Neos-Klubchefin Beate Meinl-Reisinger forderte: „Der Vertrag zwischen der Stadt und den Betreibern des Musikschul-Campus muss rückabgewickelt werden.“ Von der Musikschule und der Stadtregierung war keine Stellungnahme zu erhalten.

Kein Verkauf

Indes wird an der Nachnutzung jener drei Pavillons getüftelt, in denen derzeit noch die Frauenklinik untergebracht ist. Derzeit fänden Gespräche zwischen Stadt, und Wiener Krankenanstaltenverbund (KAV) und Bezirk statt, sagt die Währinger Bezirksvorsteherin Silvia Nossek (Grüne). „Eine mögliche Zwangsversteigerung der Schul-Pavillons bestärkt mich darin, dass die restlichen Pavillons nicht verkauft werden sollen, sondern, dass Baurechte vergeben werden sollen.“ Zentral sei zudem öffentliche Wege durch das Areal. Eine entsprechende Ausschreibung könnte noch im Laufe des Sommers erfolgen.

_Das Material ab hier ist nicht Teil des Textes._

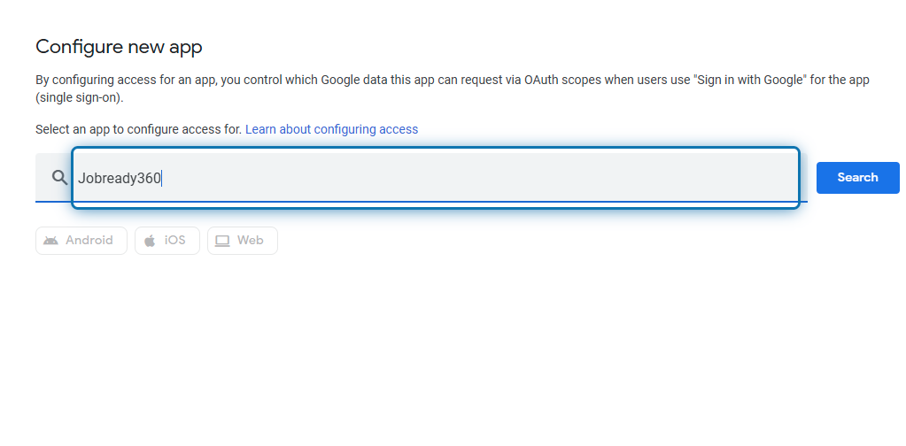Image resolution: width=906 pixels, height=446 pixels.
Task: Click the iOS label in the chip
Action: click(x=175, y=241)
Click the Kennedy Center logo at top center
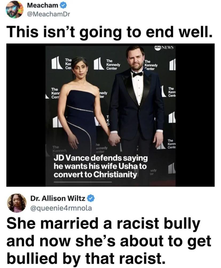221x268 pixels. (x=107, y=64)
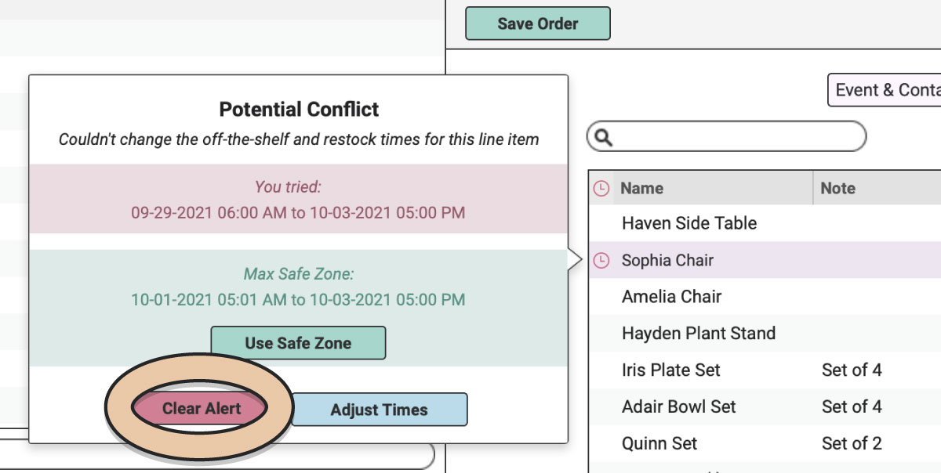This screenshot has width=941, height=473.
Task: Click the You tried date range text
Action: coord(298,212)
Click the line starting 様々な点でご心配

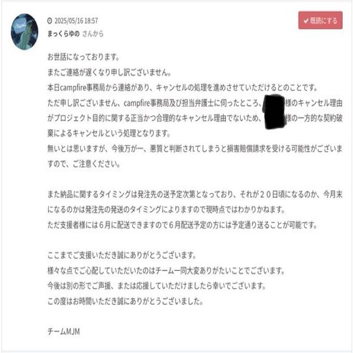coord(166,271)
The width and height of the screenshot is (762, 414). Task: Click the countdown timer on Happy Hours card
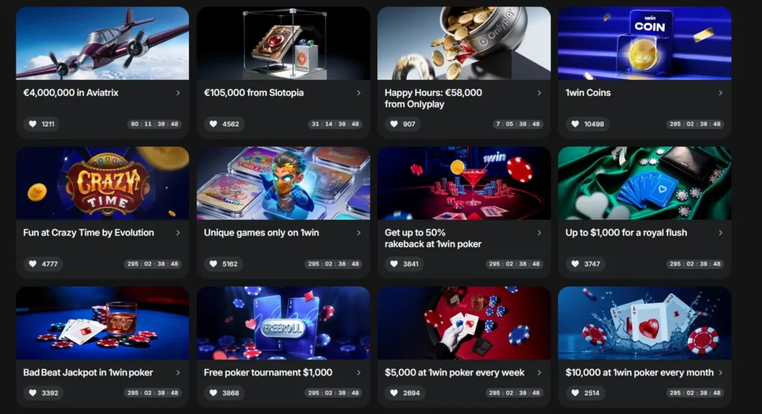click(x=518, y=124)
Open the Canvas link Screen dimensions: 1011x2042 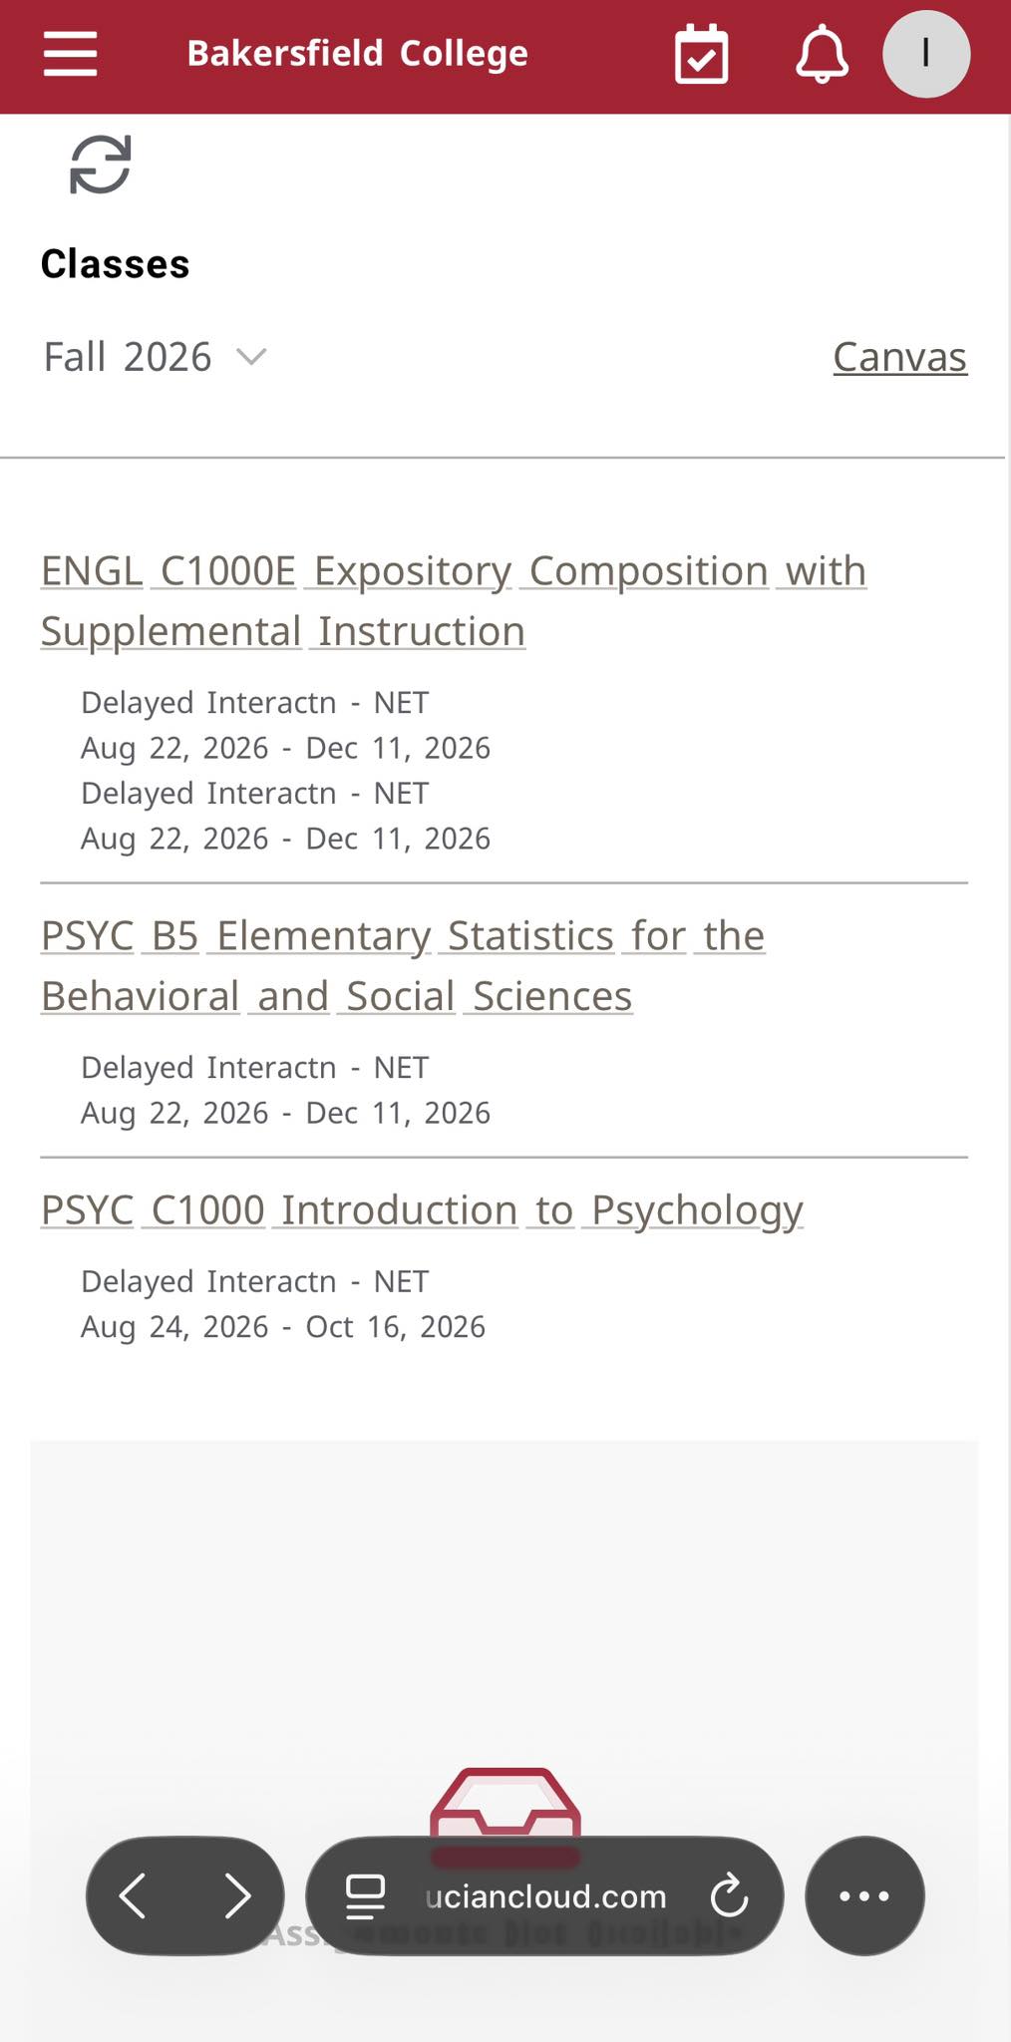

Von der Klinik zum Stadtteil: Skandale einer Nachnutzung

Die Semmelweis-Klinik kann eine längere Geschichte fragwürdiger Immobilien-Deals vorweisen.

Februar 2005:Die damalige Sozial- und Gesundheitsstadträtin Renate Brauner ( SPÖ) verkündet auf der Klubtagung der Wiener SPÖ in Rust, worüber schon länger gemunkelt worden war:  Die Semmelweis-Frauenklinik  soll im neuen Krankenhaus Nord aufgehen.

April 2012: Der damalige Bürgermeister Michael Häupl (SPÖ) fixiert bei einem Arbeitsbesuch in Singapur, dass  auf dem Spitals-Areal eine internationale Musikschule eröffnen soll.

September 2012: Die  Amadeus International School of Music Vienna startet mit 60 Schülern ins erste Schuljahr.

Februar 2016: Rund um den Verkauf der  drei Pavillons um 14,2 Millionen Euro von der Stadt an den privaten Investor werden Bestechungs-  und Geldwäsche-Vorwürfe laut. Der KURIER deckt auf, dass  die Immobilienfirma „at home Immobilien GmbH“  – ein Ableger der gewerkschaftsnahen Wohnbaugenossenschaft „Neue Heimat“  – im Nordwestteil ein weiteres Grundstück noch günstiger erhielt und dort Luxuswohnungen baute.

2019: Die Semmelweis-Klinik soll ins  KH Nord übersiedeln. Das hätte schon 2016 passieren sollen, scheiterte aber an den Bauverzögerungen.